The bottom line is that we should be very careful not to jump to conclusions about the quality of life or life expectancy of people who retire early vs. those who continue working. There are many complex variables that need to be considered in drawing any conclusions.

The large majority of retired people I know are not sitting on their couches watching reality TV and hoping for death to come save them from misery. They are volunteering in various community functions, joining boards (often more than one), exercising more, spending time with grandkids, starting a new business venture, going to church, taking new classes, and many other activities that could go on and on. These people may not make up the representative sample of retirees in the US, but they also aren't quite the depressed drag on society that Dubner seems to want to suggest.
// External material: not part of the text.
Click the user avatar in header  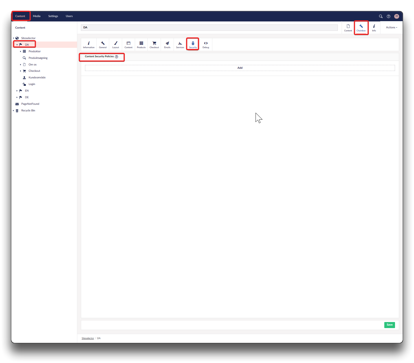(x=396, y=17)
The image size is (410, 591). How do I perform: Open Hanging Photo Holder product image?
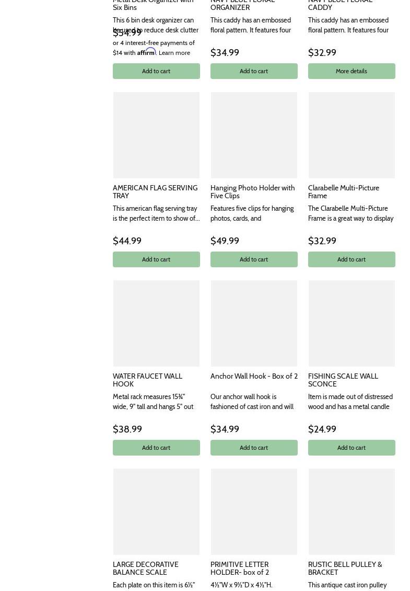tap(254, 135)
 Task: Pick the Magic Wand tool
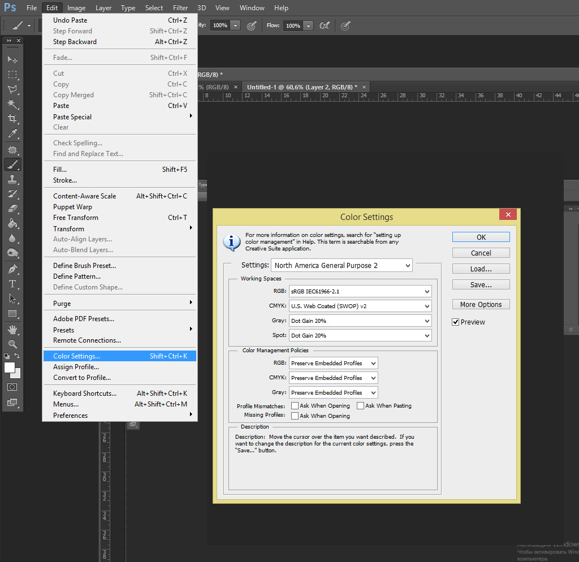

People retire for all sorts of reasons, and sometimes this opens up vast new opportunities to be "productive" in life.

Dubner included a clip from a Swiss academic named Zweimuller who studied early retirement's effect on some Austrian blue collar workers. Don't Austrian blue collar workers smoke, drink a lot of beer and enjoy a robust and satisfying relationship with potatoes and pork? Would the story be less a clear cheer for working into dotage if the worker in question were a white collar, nonsmoking, daily gym attendee who liked green vegetables, never drank more than a glass of wine and preferred salmon over pork? This report sounded to me suspiciously like urging people whose finances have been maimed by Wall Street, the banks and a certain insurance company to take it all philosophically and work much, much longer and retire much, much later--it'll be good for them, after all!

As a member of that pre-retirement cohort, it seems to me that basic economics would highly value older workers who have more experience, education and relationships than any cohort in history. They (we?) are a hugely under-valued resource of human capital. Shouldn't they be commanding elevated wages? Please comment on this apparent "freak" of economics.

I find the idea of retirement a fascinating philosophical idea. Why do people who are the most "powerful" one year, give it all away the next? I am particularly curious about jobs that are "callings", such as minister, physician, scientist, etc.

I find various answers:
A. There is a cultural/religious "promise" -- perhaps based on historic realities
B. People want to do something new -- new challenges
C. Some, have the ability to stop working for a living and take the culturally respected opportunity.

This discussion appears to confuse correlation with causation - and in fact, the causation may well be the other way around. Many people "choose" to retire early because their health does not permit them to work to full retirement age. If their health is already bad when they retire, there will surely be a mortality effect.

Heather, exactly what I was thinking. Dubner hit a new low with this one.

Maybe you're looking at retirement the wrong way. I'm sure there are many retirees like me who have no regrets about retiring early, It's a simple, but satisfying life. This is a time for reflection and sharing experiences with the younger generations. And, being connected to the world digitally makes a big difference. No one knows you're a dog (or a white-haired elder) on the internet. So, sharing our experiences and life lessons online gives us old-timers a fair platform.